A news story is neither “objective” nor an eyewitness account. The contents and nature of any news depends on which aspects of any incident the writer chooses to highlight, and the language and form he uses. Hence, the dominant ideology of the contemporary society plays a much bigger role than the “facts”.
It is this ideology that indirectly determines which fact or incident is news and which is not. Then, the mindset and attitude of those who write news items come into play and determine which parts of the “facts” or which aspects of an incident are news and which are not. The language, tone and tenor of the news item depend on the “commitments” of their writers. Ideally, every professional journalist should be as objective as possible. But complete objectivity is a utopia. Commitment is key. By analyzing any news item, we can get an idea of the commitment of its writer – whether he or she is with the weak or with the powerful; whether his commitment is to justice and morality or to his personal and societal vested interests.

▸ **SUPPLIED INFORMATION**:
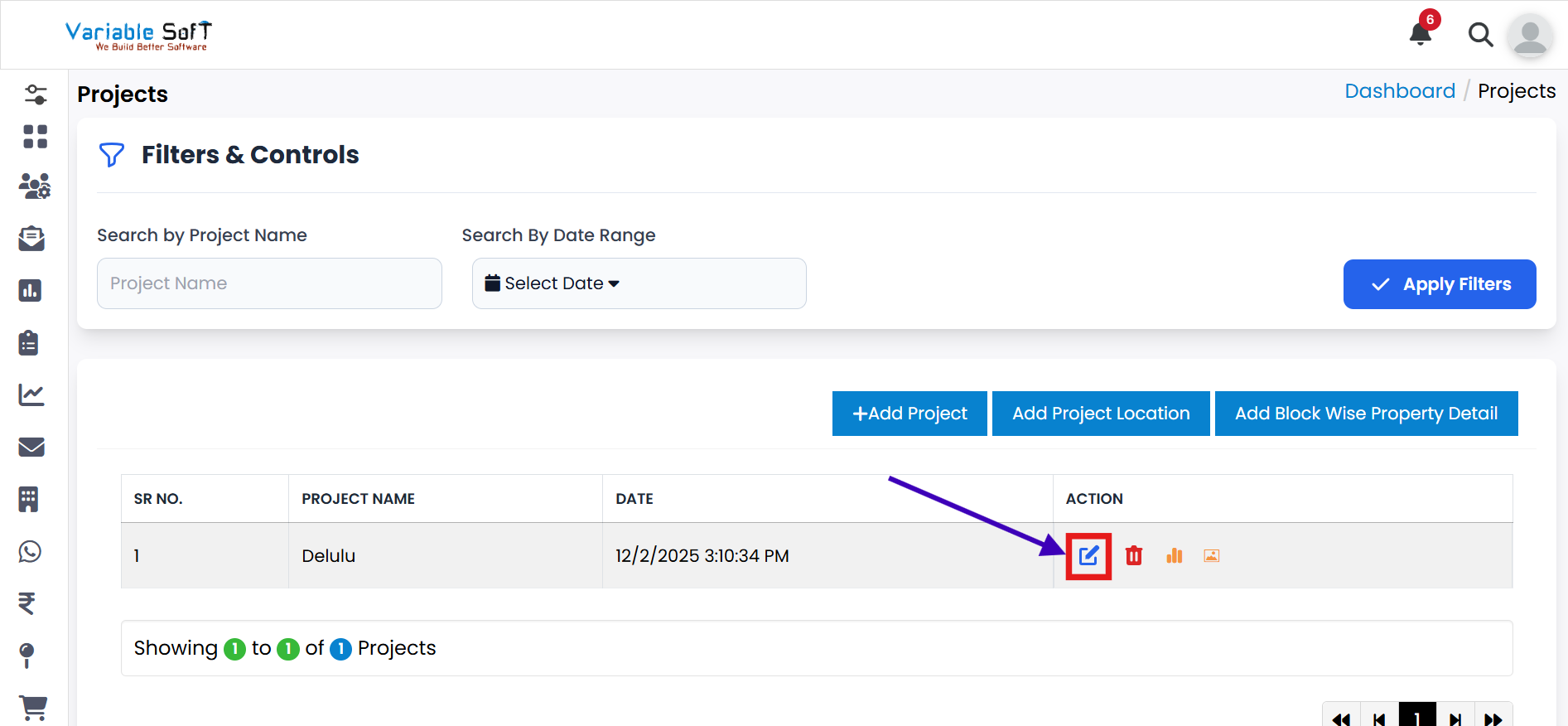
Task: Go to Dashboard breadcrumb link
Action: click(x=1399, y=91)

▸ **EXERCISES**:
1. Please mark each statement (a), (b) and (c) yes or no according to the passage on news and objectivity, and quote the words of the passage that decide it.
(a) Complete objectivity is achievable for professional journalists.
(b) The dominant ideology indirectly determines which incident counts as news.
(c) The language and tone of a news item depend on the commitments of its writer.
2. Carry the passage on news and objectivity forward from its final sentence.

▸ **OUTPUTS FOR THE TASKS**:
1.
(a) No: "But complete objectivity is a utopia."
(b) Yes: "It is this ideology that indirectly determines which fact or incident is news and which is not."
(c) Yes: "The language, tone and tenor of the news item depend on the “commitments” of their writers."

2.
In the Hindi belt, members of the upper castes rule the roost in the media. Unfortunately, their caste is the key determinant of their commitment. The upper castes’ hold on newspapers of Bihar has remained intact despite a string of social movements initiated by the lower classes. According to a 2009 survey, 100 per cent of the decision-making positions in media organizations of Bihar are controlled by the Dwij community. Even in junior positions like reporters and sub-editors, the lower, deprived sections are grossly under-represented. OBCs (including EBCs) occupied only 10 per cent of these positions, Pasmanda Muslims (including in Urdu newspapers) only four per cent and Dalits a measly one per cent. (See Table 1)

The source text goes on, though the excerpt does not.